You will have probably worked out that L’s weight is going down. From a flat 53 to a 49kg. To a 16.9 BMI. We are at the edge of the Forbidden Forest. L is striding ahead while I clutch at her arm pleading for her to come back.
But surely, I could just make her eat? Couldn’t I? Well the thing is:
These are the reasons:
1, I’m not here. I’m often late home, out at weekends etc. and when I come home, L has gone to the Boyfriend’s
2, I don’t feel that great either. I want to cry most of the time. I am on high dose antipressants. I have hospital tests pending for another health issue. Feeding an unwilling child takes time, energy and resilience.

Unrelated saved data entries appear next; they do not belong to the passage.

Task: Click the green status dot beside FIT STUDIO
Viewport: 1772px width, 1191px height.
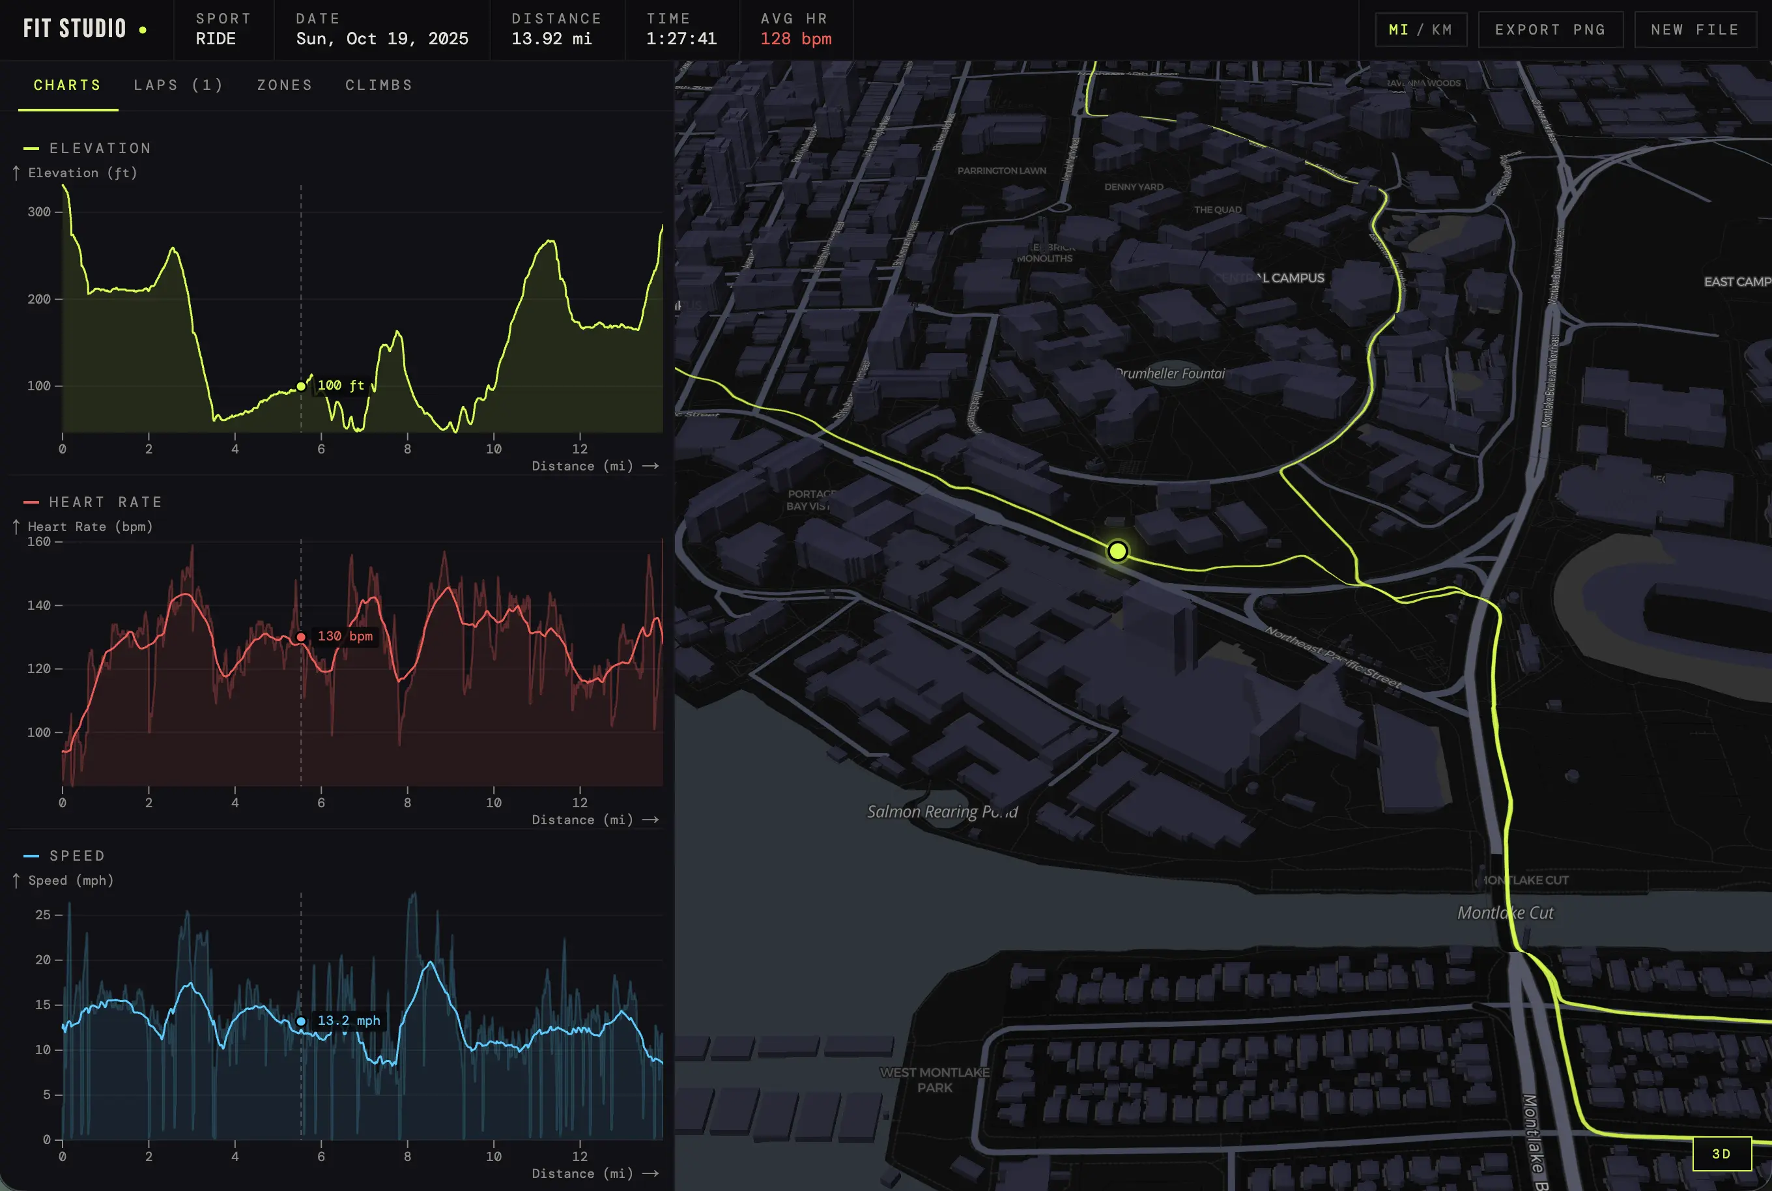Action: tap(143, 30)
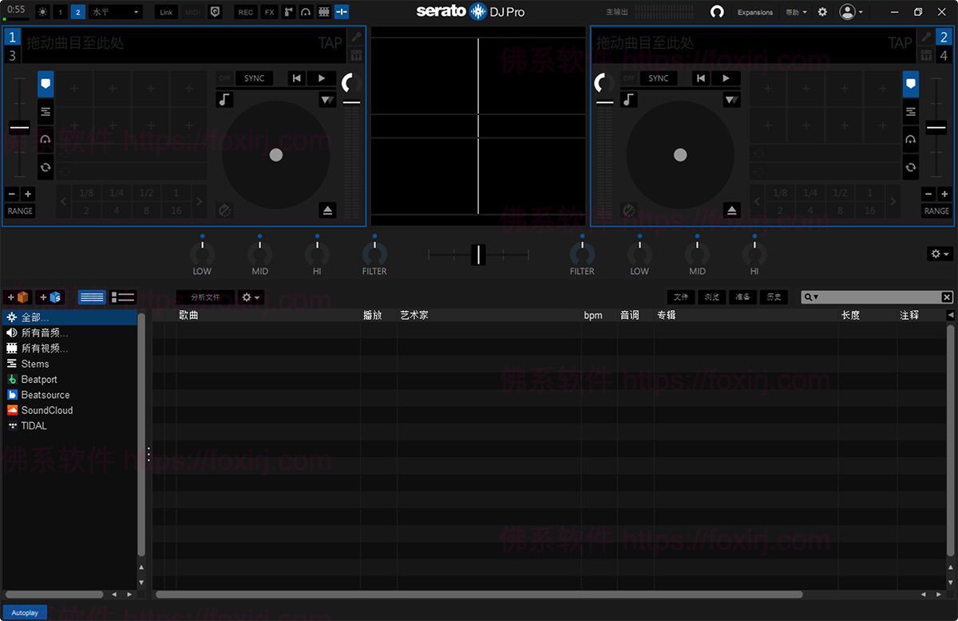Click the 分析文件 analyze files button
This screenshot has height=621, width=958.
[205, 297]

3. Others triangulate with an ED. Her dad tells me a soup is enough,my partner tells me she ate as much as him, her friend tells me she ate nothing but she seemed so happy
4. I want her to get as angry as I am. I thought that perhaps if she was given space, she might do this. But the longer I leave her, cutting up apple and making porridge,the longer she is trapped.
5. Because when you have an ED child or a child with a mental illness, everything is a lie. You praise their courage and avoid the stories of their terror at a normal life. You want the world to change around you. You ignore the work you may have to do.
I can’t be therefore every meal and so I am there for none. I despair at my inadequacy. But most of all, I fear for her.